Mitochondrial uncoupler carbonyl cyanide m‐chlorophenylhydrazone induces vasorelaxation without involving K ATP channel activation in smooth muscle cells of arteries

Background and Purpose The effects and mechanisms of chemical mitochondrial uncouplers on vascular function have never been identified. Here, we characterized the effects of the typical mitochondrial uncoupler carbonyl cyanide m‐chlorophenylhydrazone (CCCP) on vascular function in rat mesenteric arteries and aorta and elucidated the potential mechanisms. Experimental Approach Isometric tension of mesenteric artery and thoracic aorta was recorded by using a multiwire myograph system. Protein levels were measured by western blot analyses. Cytosolic [Ca 2 + ] i , mitochondrial ROS (mitoROS) and mitochondrial membrane potential of smooth muscle cells (A10) were measured by laser scanning confocal microscopy. Key Results Acute treatment with CCCP relaxed phenylephrine (PE)‐ and high K + (KPSS)‐induced constriction of rat mesenteric arteries with intact and denuded endothelium. Pretreatment with CCCP prevented PE‐ and KPSS‐induced constriction of rat mesenteric arteries with intact and denuded endothelium.

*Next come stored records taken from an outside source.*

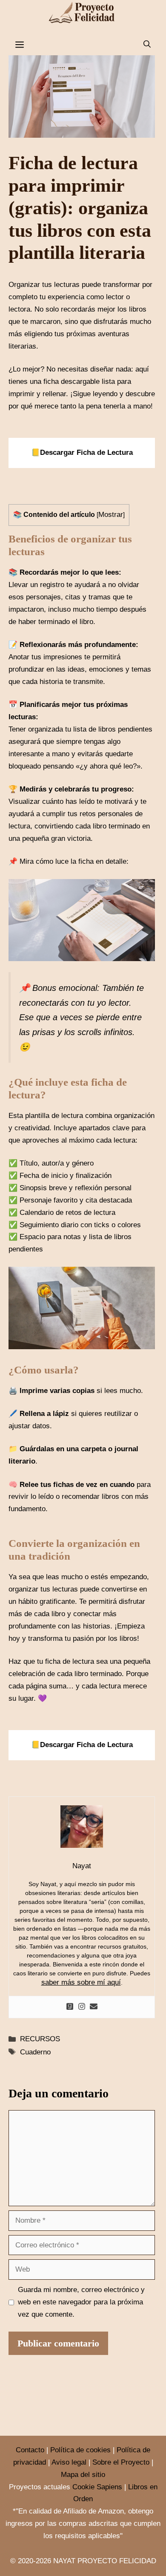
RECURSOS (40, 2039)
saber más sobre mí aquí (81, 1982)
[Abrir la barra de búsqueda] (147, 44)
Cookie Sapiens (97, 2487)
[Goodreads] (70, 2007)
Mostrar (110, 515)
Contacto (30, 2450)
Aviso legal (69, 2462)
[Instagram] (82, 2007)
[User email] (93, 2007)
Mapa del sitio (83, 2475)
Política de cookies (80, 2450)
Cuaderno (35, 2052)
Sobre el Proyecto (120, 2462)
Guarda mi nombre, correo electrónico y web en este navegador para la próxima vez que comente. (81, 2302)
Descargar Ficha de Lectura (86, 452)
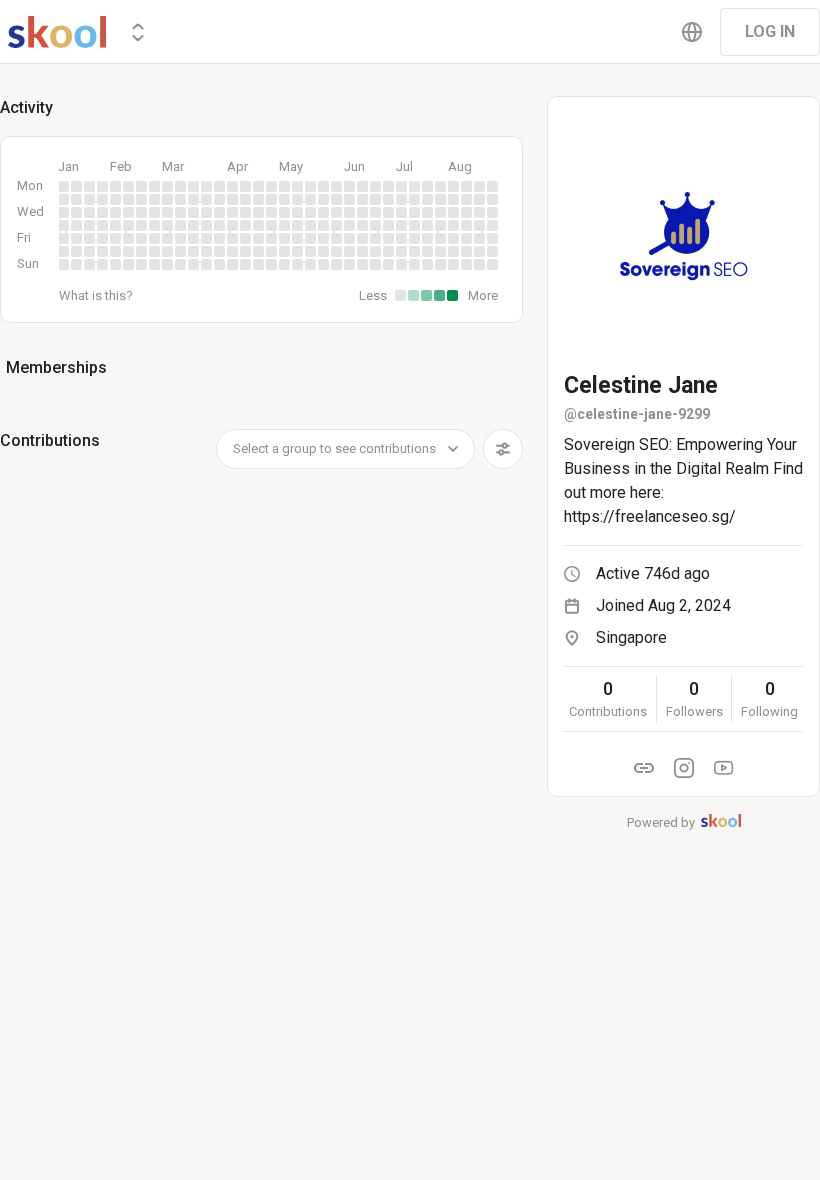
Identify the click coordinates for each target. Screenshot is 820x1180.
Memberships (56, 367)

Similarly, CCCP prevented PE‐ and KPSS‐induced constriction of rat thoracic aorta. CCCP increased the cellular ADP/ATP ratio in vascular smooth muscle cells (A10) and activated AMPK in A10 cells and rat thoracic aorta tissues. CCCP‐induced aorta relaxation was attenuated in AMPK α1 knockout (−/−) mice. SERCA inhibitors thapsigargin and cyclopiazonic acid (CPA) but not the K ATP channel blocker glibenclamide partially inhibited CCCP‐induced vasorelaxation in endothelium‐denuded rat mesenteric arteries. CCCP increased cytosolic [Ca 2 + ] i , mitoROS production and depolarized mitochondrial membrane potential in A10 cells. FCCP, the analogue of CCCP, had similar vasoactivity as CCCP in rat mesenteric arteries. Conclusions and Implications CCCP induces vasorelaxation by a mechanism that does not involve K ATP channel activation in smooth muscle cells of arteries.